Mayor Menino launched his entirely laudable "Boston Shines" volunteer effort this past weekend, enlisting concerned locals to clean up parks, plazas, etc. But The Herald launched a little effort of its own to identify the many landlords who litter without consequence. The tabloid, in fact, found a dozen landlords who collectively owe the city $111,000 in unpaid trash fines at a total of 19 properties. There's a big offender along the 800 block of Huntington Avenue. Others can be found here.

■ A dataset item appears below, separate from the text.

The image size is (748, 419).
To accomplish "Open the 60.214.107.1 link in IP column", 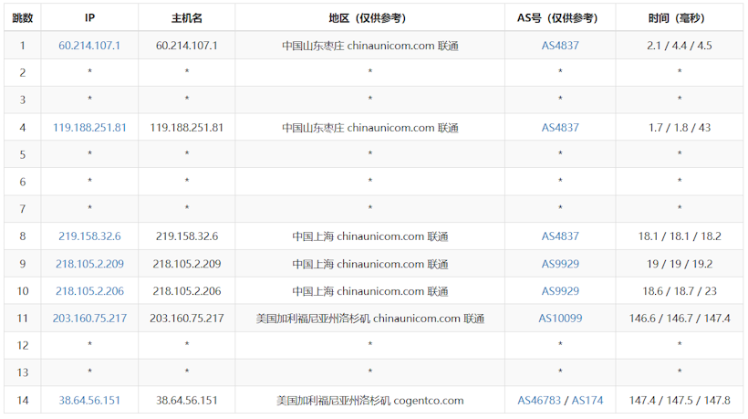I will click(89, 45).
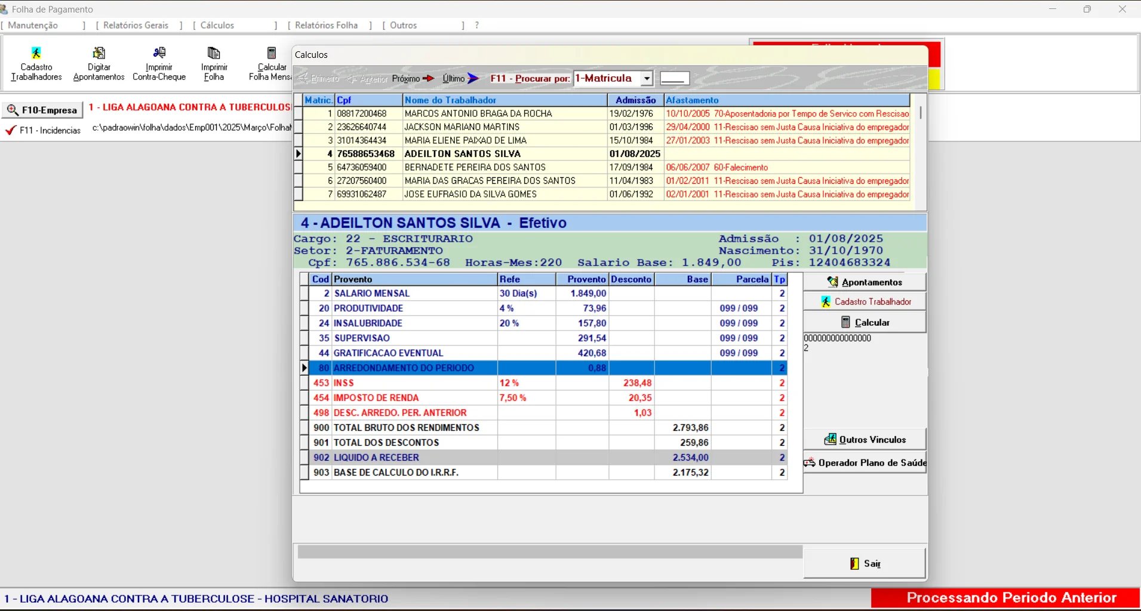Launch Calcular Folha Mensal icon
1141x611 pixels.
271,63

Michael Mackin, chief of ISD’s code enforcement division, said most of the fines issued by his inspectors are for overloaded trash barrels, yard debris, putting banned items in the trash or other “chronic” trash violations. While the deadbeats are frustrating, he said a 2010 law that allowed the city to tack unpaid ISD fines onto tax bills has gotten landlords’ attention. Boston's an interesting place trash-wise. Pristine historic stretches, blocks of uncommon urban beauty (and not just in a handful of more affluent neighborhoods), serious attention to public open space. Then along comes some neglected triple-decker with an overflowing rat's nest just off the sidewalk—perhaps, in fact, a triple-decker the city might be helping to preserve. Either way, Boston seems to get it, with a renewed crackdown on absentee landlords accompanying the past weekend's volunteer cleanup drive.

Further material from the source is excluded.